Autoren und Ärzte im Smalltalk

Immer nur Friede, Freude, Eierkuchen im Smalltalk: Ist das auf Dauer nicht ein wenig langweilig? Allzu kontrovers sollte es nicht werden. Doch ein wenig befeuern dürfen Sie die Konversation schon. Warum nicht mit einer provozierenden Bemerkung? Ist sie geistreich und humorvoll, beißt Ihr Gesprächspartner sofort an.

Gehobene Streitkultur im Smalltalk
Bleibt die Frage: Wo finden Sie den Stoff für die gehobene Streitkultur? Absolut smalltalktauglich sind die Sprüche von George Bernard Shaw. Der Dramatiker und Theaterkritiker wurde am 26. Juli 1856 in Dublin geboren. 1925 erhielt er den Nobelpreis. Jedoch nur als zweiter Ire: Zwei Jahre vor ihm gewann Wiliam Butler Yeats (gesprochen: Yates) diese Auszeichnung.

Doch brauchen Sie für den Shaw-Smalltalk nicht unbedingt einen Aufhänger. Zu vielfältig sind die Themen, zu denen der Spötter etwas Ätzendes zu sagen hatte.

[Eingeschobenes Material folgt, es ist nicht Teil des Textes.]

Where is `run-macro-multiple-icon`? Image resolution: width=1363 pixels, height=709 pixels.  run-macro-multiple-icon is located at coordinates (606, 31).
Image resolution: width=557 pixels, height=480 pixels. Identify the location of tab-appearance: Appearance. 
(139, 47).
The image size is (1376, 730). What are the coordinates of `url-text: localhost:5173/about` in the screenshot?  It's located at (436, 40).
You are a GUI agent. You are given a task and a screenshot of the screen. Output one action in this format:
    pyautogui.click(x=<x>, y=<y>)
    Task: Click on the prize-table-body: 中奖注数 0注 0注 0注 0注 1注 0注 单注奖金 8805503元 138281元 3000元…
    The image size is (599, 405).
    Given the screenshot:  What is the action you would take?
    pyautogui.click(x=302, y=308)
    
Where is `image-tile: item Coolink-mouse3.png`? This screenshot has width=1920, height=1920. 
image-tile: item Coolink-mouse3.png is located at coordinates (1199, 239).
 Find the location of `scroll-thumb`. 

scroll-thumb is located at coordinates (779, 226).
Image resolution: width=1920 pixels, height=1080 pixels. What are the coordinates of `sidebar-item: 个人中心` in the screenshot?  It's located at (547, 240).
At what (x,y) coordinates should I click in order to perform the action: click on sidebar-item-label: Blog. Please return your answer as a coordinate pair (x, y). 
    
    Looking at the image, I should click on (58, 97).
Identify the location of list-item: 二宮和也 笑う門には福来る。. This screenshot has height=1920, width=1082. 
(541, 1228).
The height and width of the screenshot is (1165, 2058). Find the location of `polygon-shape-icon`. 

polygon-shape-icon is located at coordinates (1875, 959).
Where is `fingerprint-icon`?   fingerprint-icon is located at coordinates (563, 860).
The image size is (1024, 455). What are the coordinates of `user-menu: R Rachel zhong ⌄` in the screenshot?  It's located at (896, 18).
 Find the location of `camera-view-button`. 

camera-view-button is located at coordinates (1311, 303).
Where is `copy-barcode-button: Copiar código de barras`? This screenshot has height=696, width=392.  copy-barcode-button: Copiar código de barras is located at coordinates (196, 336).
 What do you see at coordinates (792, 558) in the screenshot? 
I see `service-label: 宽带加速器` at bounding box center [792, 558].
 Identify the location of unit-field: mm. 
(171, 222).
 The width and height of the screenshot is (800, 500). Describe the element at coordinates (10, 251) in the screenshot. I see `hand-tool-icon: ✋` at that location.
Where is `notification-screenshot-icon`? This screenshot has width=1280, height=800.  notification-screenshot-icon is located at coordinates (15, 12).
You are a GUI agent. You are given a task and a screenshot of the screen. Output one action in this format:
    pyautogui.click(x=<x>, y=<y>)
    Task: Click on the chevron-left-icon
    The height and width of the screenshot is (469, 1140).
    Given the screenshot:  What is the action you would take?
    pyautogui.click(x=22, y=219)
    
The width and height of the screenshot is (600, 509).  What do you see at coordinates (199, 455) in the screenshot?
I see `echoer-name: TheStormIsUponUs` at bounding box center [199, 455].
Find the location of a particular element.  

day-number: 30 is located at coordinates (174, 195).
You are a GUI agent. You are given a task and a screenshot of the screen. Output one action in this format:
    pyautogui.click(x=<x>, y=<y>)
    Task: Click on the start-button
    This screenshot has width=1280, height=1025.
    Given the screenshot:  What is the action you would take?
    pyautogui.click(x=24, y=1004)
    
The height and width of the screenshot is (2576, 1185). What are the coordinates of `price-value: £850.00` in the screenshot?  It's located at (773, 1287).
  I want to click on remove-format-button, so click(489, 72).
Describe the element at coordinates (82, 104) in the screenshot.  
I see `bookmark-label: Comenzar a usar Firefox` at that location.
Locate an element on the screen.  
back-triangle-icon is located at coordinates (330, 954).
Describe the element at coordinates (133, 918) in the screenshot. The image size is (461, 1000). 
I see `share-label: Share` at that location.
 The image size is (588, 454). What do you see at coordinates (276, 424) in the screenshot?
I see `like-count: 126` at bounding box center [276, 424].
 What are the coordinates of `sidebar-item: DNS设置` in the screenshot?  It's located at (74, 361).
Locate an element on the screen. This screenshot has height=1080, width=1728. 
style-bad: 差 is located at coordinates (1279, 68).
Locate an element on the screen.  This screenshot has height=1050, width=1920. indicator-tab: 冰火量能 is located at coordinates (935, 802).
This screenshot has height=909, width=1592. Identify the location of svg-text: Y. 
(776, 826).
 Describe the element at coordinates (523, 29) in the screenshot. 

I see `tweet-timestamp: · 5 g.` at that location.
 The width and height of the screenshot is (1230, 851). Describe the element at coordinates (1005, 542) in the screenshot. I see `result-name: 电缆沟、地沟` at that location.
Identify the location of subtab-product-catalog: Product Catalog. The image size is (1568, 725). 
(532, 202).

Smalltalk-Opfer Nummer 1: die Autoren
Shaw war sowohl Schriftsteller als auch Kritiker. Vermutlich waren ihm die Stücke aus anderen Federn nicht gut genug. Einmal bat ein junger Autor Shaw um die Beurteilung eines Manuskripts. Die Antwort des Meisters fiel sehr kurz aus: "Ihr Buch hat nur einen Fehler: Die Deckel sind zu weit auseinander." Übrigens: Auch als Smalltalker sollten Sie Shaws Rat befolgen. Und sich recht kurz fassen.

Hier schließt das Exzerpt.